Extracted records >>
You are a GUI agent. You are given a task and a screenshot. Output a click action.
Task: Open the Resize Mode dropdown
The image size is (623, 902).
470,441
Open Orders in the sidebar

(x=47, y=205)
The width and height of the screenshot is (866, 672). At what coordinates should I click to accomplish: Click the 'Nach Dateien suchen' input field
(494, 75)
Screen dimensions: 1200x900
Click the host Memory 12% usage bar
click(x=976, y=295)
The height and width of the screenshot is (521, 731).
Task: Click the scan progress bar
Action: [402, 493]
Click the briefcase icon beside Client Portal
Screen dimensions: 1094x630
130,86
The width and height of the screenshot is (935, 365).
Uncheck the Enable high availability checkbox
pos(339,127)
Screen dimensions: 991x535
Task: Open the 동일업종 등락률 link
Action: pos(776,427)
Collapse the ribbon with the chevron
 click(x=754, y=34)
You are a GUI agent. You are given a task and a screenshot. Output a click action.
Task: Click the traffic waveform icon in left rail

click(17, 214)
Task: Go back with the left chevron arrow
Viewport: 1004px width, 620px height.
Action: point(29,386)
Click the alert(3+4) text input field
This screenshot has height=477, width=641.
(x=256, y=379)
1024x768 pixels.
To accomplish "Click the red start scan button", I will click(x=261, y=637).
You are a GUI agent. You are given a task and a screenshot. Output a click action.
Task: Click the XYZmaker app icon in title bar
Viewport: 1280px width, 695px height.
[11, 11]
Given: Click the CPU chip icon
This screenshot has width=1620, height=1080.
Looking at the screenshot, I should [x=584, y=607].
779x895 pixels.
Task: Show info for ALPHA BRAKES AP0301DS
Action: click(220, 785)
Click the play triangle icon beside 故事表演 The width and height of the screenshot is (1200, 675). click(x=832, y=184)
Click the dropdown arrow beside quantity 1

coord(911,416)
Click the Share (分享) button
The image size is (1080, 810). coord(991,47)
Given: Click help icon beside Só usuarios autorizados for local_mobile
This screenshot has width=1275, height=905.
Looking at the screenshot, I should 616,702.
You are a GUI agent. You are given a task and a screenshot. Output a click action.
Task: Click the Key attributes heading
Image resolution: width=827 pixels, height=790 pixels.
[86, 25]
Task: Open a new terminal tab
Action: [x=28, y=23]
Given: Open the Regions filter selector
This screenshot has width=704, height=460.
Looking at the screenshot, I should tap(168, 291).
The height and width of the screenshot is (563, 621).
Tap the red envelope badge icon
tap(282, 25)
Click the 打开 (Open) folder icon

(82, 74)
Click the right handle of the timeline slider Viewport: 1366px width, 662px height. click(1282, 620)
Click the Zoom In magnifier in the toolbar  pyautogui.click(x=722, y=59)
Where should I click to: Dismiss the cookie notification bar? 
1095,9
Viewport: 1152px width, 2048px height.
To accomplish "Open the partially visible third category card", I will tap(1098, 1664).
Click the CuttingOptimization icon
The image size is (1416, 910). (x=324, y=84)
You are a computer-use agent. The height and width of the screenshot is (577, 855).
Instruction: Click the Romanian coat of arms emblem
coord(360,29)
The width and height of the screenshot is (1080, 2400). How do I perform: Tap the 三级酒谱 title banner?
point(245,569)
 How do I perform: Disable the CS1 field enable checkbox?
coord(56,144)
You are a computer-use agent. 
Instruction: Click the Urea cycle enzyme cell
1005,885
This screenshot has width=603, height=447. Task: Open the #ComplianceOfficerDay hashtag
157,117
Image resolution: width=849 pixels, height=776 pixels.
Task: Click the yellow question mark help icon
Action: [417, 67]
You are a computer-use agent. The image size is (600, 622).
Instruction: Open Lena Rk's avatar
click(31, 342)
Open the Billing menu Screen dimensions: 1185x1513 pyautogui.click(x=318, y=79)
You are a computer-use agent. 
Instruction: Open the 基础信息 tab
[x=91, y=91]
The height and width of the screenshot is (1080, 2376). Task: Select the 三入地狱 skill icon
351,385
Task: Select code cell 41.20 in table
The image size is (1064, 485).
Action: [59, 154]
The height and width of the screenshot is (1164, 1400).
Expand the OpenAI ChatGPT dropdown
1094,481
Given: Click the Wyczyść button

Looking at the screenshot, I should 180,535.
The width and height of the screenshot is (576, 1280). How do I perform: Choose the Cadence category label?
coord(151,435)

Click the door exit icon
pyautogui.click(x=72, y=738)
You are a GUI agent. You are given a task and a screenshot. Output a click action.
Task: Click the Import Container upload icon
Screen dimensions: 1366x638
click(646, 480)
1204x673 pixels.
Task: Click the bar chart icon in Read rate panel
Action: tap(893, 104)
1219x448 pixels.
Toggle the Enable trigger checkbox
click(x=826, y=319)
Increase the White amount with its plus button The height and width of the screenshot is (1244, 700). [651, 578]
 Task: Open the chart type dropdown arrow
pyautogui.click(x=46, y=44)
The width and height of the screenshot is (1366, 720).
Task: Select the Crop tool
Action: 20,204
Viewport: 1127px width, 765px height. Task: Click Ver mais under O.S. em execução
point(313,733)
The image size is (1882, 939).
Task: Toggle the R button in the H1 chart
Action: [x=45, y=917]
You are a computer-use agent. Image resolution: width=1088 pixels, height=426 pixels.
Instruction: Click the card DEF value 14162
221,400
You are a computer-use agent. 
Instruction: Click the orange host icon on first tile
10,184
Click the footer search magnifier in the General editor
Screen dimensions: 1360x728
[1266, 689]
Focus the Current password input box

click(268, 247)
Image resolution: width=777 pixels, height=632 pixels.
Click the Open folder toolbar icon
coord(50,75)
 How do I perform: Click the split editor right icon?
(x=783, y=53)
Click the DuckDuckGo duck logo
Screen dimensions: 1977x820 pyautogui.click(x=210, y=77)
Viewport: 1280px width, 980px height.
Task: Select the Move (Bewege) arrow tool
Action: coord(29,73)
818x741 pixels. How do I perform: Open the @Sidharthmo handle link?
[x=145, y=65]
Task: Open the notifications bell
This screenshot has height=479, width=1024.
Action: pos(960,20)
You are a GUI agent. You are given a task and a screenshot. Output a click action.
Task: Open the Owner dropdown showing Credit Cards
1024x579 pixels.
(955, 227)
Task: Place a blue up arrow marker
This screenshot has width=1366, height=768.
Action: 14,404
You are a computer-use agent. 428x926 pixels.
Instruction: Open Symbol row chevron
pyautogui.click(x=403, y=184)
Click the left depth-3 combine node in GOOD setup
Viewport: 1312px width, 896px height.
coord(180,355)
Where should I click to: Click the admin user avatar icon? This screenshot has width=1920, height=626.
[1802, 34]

Exercise aim >> Your answer must be a single number: how many lines of the records contain the word "magnifier".

Written solution >> 2